This three-year degree focuses on developing your expertise as a historian, while equipping you with the skills you need to become a professional archaeologist.
You're introduced to new peoples, places and periods from across the globe, and you'll explore how archaeology has changed our understanding of the past.
Our flexible degree allows you to tailor your course to suit your interests, so you can explore the periods and regions that excite you through a wide range of modules.

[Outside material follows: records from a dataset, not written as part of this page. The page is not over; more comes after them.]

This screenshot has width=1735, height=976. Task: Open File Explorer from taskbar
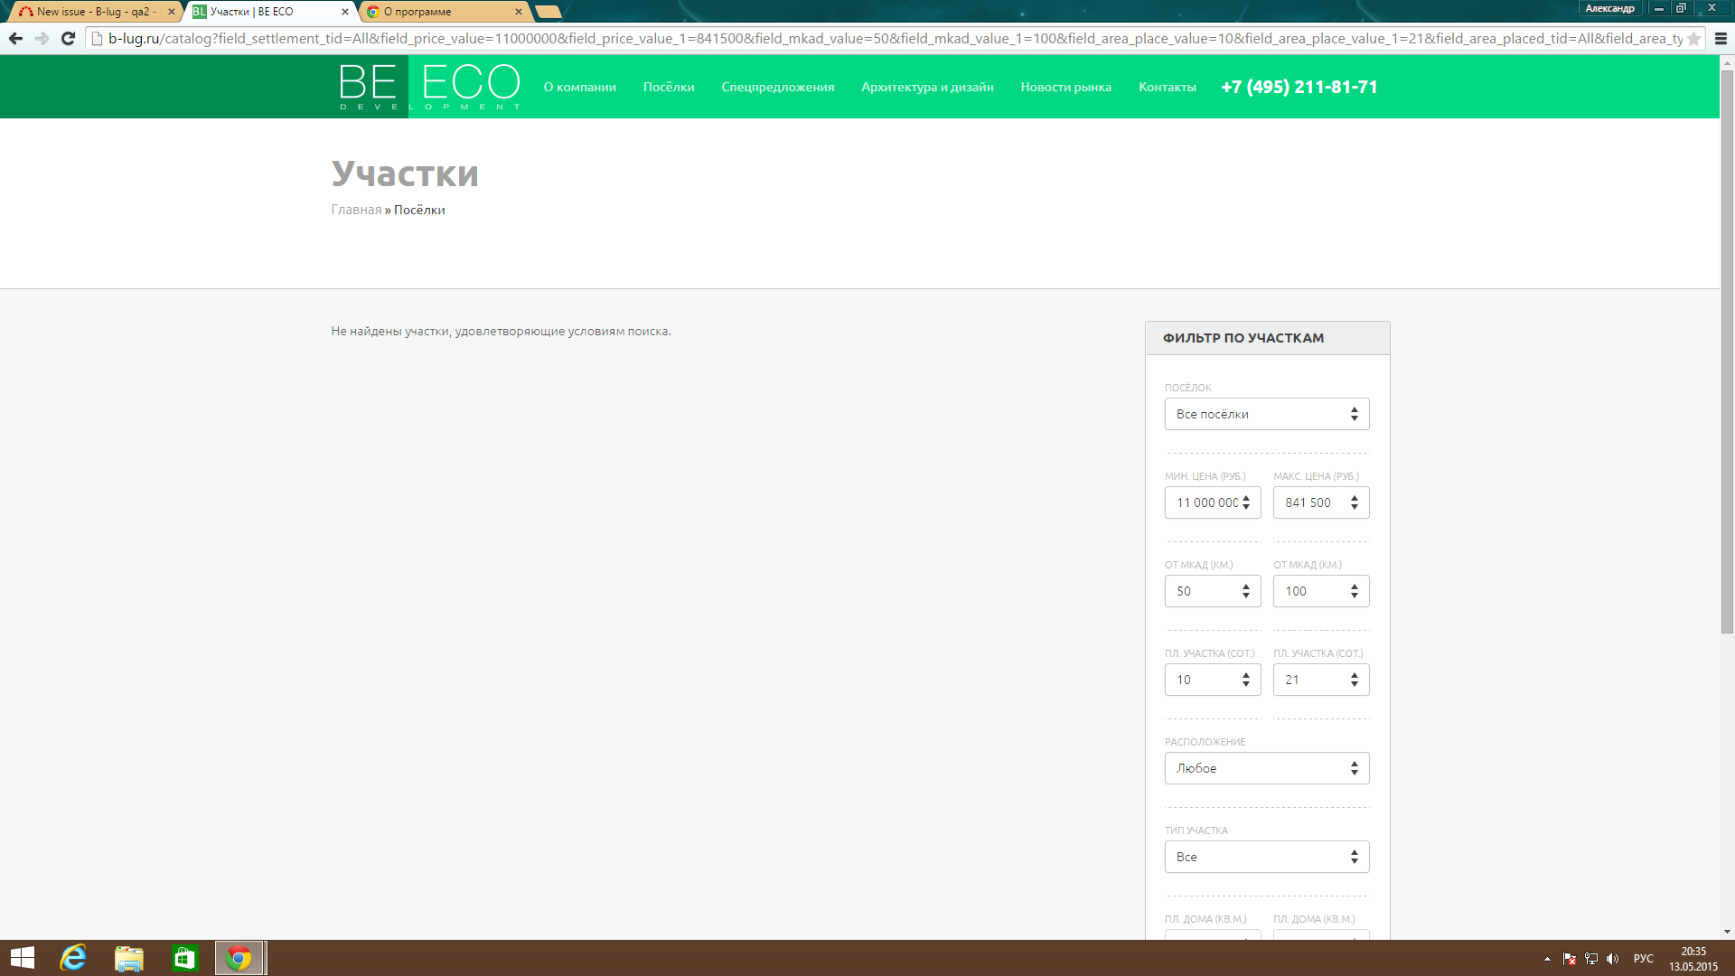click(x=129, y=958)
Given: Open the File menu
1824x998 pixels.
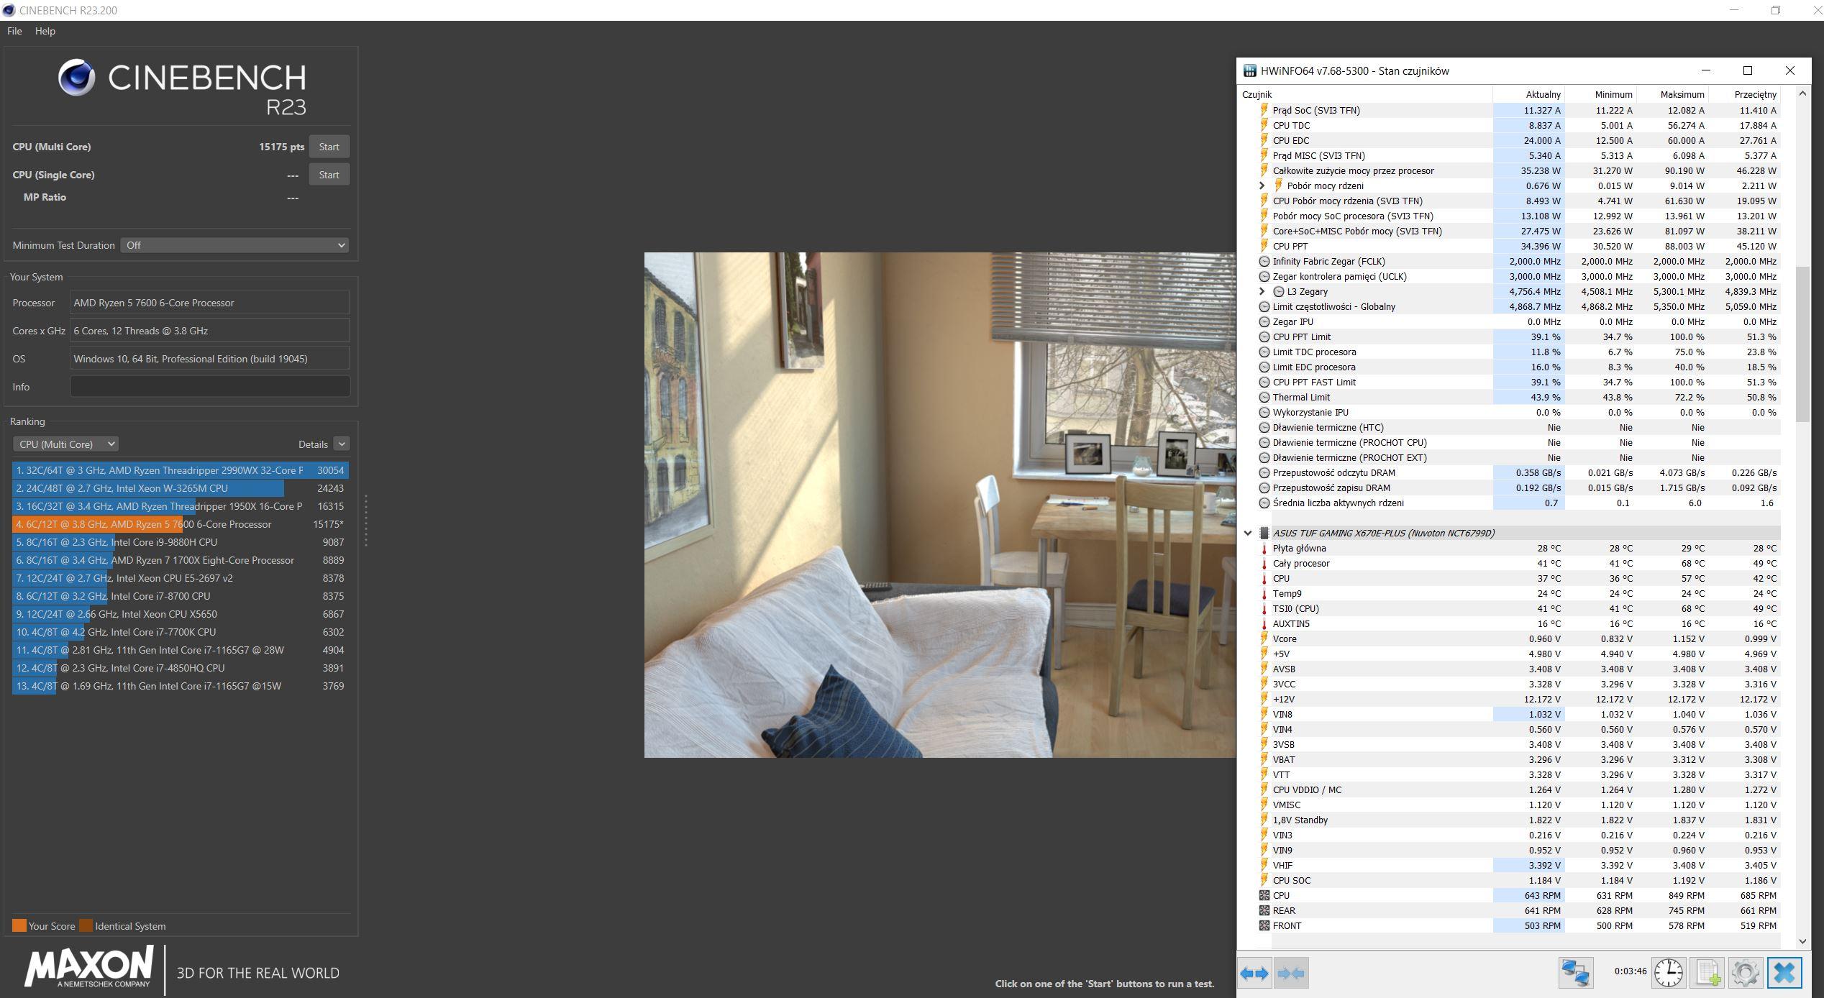Looking at the screenshot, I should [x=14, y=31].
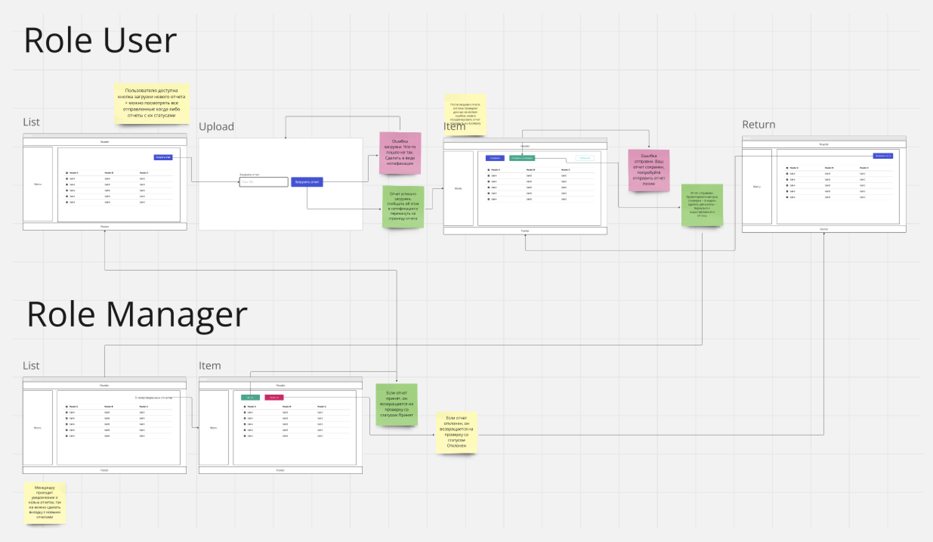Tick header checkbox in User List table
Viewport: 933px width, 542px height.
[67, 173]
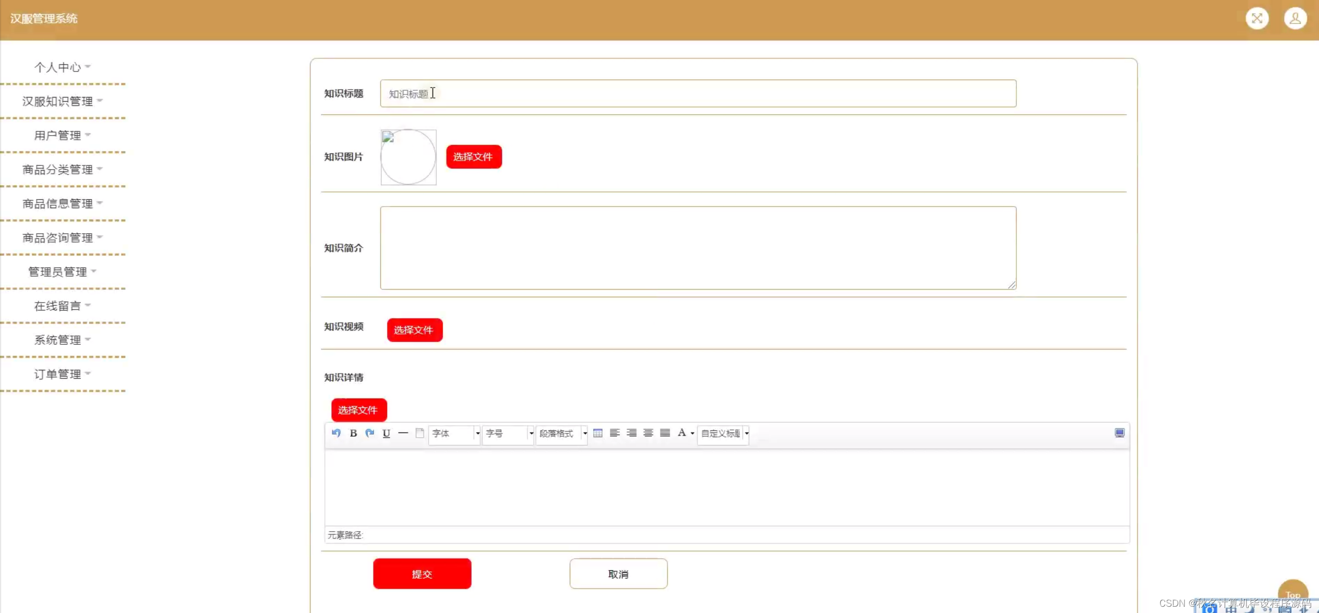Click the 取消 cancel button
1319x613 pixels.
[618, 574]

You'll also be able to explore North East England, a region that's steeped in history while on field trips. There's a rich past to discover here.
Quality and ranking
- 8th in the UK– The Guardian University Guide 2020
- 9th in the UK – The Complete University Guide 2020
- top 150 – Archaeology category – QS World University Rankings by Subject 2019
- top 200 – Arts and Humanities category – Times Higher Education World University Rankings by Subject 2018
Modules and learning
The information below is intended to provide an example of what you will study.
Most degrees are divided into stages. Each stage lasts for one academic year, and you'll complete modules totalling 120 credits by the end of each stage.
Our teaching is informed by research, and course content changes periodically to reflect developments in the discipline, the requirements of external bodies and partners, student feedback, or numbers of students interested in an optional module.
Full details of the modules on offer will be published through the Programme Regulations and Specifications ahead of each academic year. This usually happens in May.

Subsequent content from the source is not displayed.